Another solution is an inertial navigation system (INS). An INS uses an inertial measurement unit (IMU), which has sensors to measure changes in motion to work out where an object is compared to a known starting position. The USAF used these as far back as the 1950s. These IMUs weighed in at a then "light" 45 lb and would perform dead reckoning calculations based on initial latitude and longitude inputs.
Modern IMU variants are much more sophisticated and compact, but still essentially perform the same function. Vehicles can use them to derive velocities and spatial positions in 3D without additional external inputs. However, like GPS, IMU units have several sources of error, such as sensor drift, incorrectly viewing vibrations as motion, and errors resulting from incorrect installation. Since the IMUs calculate differences to a starting reference, the position error will worsen over time, forcing shorter flight tests or in-flight recalibrations.
The Solution: TSPI Systems
The solution is to make time-space-positioning information (TSPI) systems, which combine GPS receivers and IMU, along with other useful functions such as a transmitter. The GPS and IMU work together to better estimate the platform position and orientation data through data fusion/filtering techniques. A telemetry encoder and transmitter can then send this data to the ground. The advantages of this approach include:
- Cost-Effective: Lower setup and operational costs compared to traditional radar.
- Reduced Ground Infrastructure: Eliminates the need for extensive ground-based radar networks, especially over large geographical areas.

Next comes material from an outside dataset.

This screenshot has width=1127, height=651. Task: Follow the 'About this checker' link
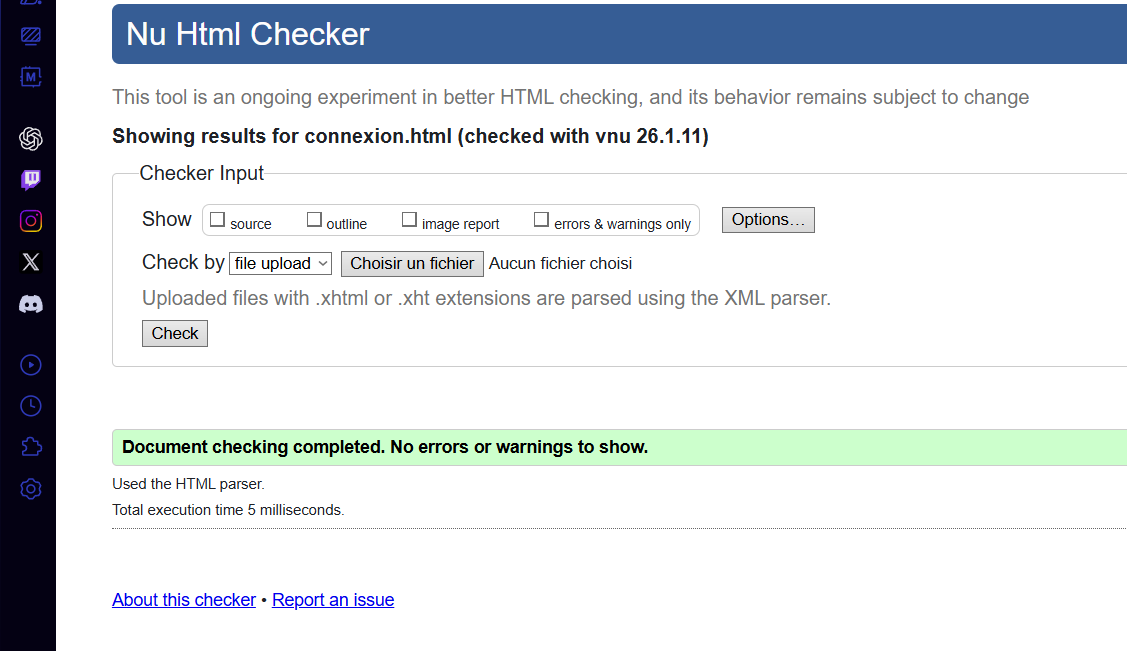tap(184, 600)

- Global Coverage: GNSS-based systems offer near-global coverage, making long-duration or flying in different locations more feasible. • Improved Accuracy: Modern TSPI systems provide precise position and orientation data.

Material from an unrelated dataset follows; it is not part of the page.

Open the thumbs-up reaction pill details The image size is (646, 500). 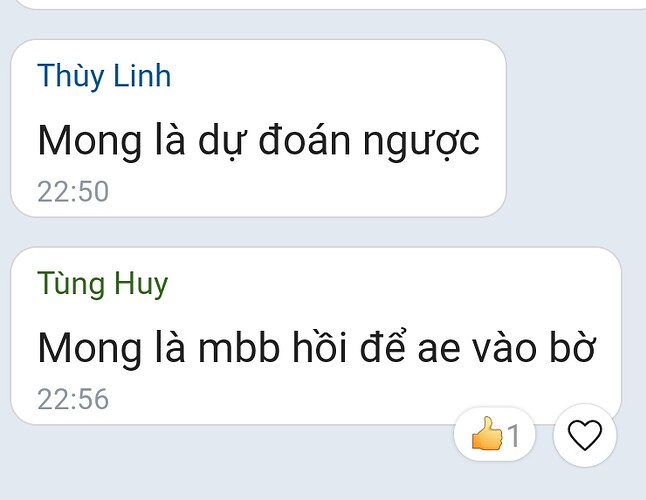click(x=494, y=435)
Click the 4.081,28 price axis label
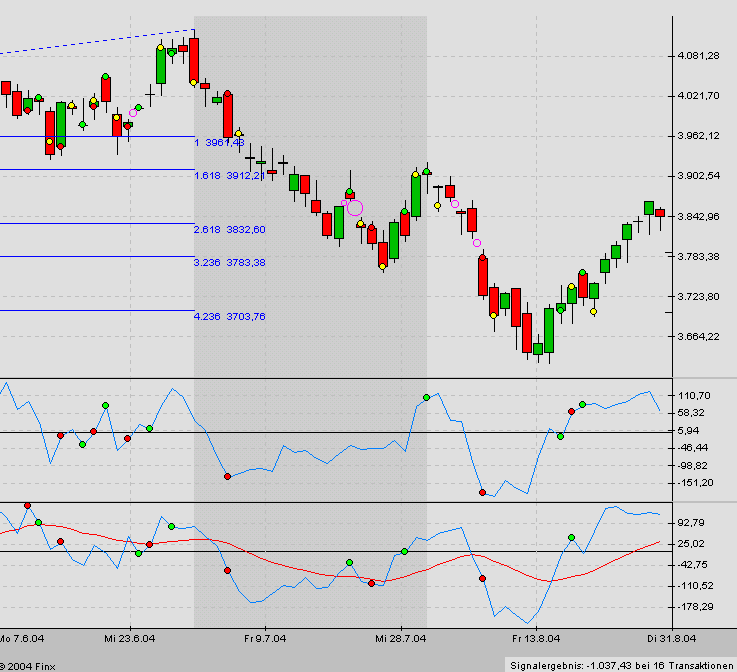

TSPIs are not perfect, and there are some potential disadvantages, such as:
- Dependence on Onboard Systems: Relies entirely on the proper functioning of the vehicle's TSPI.
- Signal Vulnerability: GNSS signals can be jammed or spoofed, though robust FTS designs should incorporate countermeasures.

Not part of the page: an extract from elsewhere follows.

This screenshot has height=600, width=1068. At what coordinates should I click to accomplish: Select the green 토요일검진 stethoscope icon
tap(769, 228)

- Data Latency: While generally low, there can be slight delays in transmitting the data to ground control - usually a couple of hundred milliseconds at most.
A Stepping Stone to Autonomous FTSs
Another advantage of having a position system onboard is that it is a crucial stepping stone towards an autonomous FTS (AFTS). In an AFTS, the vehicle decides to terminate the flight if it detects that it is straying from a pre-programmed flight corridor. This further reduces costs as there is no longer a need for a dedicated ground station and crew. It will also reduce the time taken between an aircraft going off-course and being terminated. A few seconds may seem trivial, but consider a hypersonic vehicle travelling at Mach 6. That’s about 2,000 m/s, which is over 10 miles after only a few seconds.
Benefits and Next Steps
The shift from purely ground-based radar tracking to onboard position reporting for FTS offers significant benefits: reduced costs, expanded operational ranges, and the foundation for increasingly autonomous and responsive safety systems. The next steps for deploying TSPI systems for FTS are primarily centered around their certification and proven effectiveness in live trials. Curtiss-Wright believes these steps will happen very soon, and spaceflight and aerospace safety operations will only become more cost-effective and robust.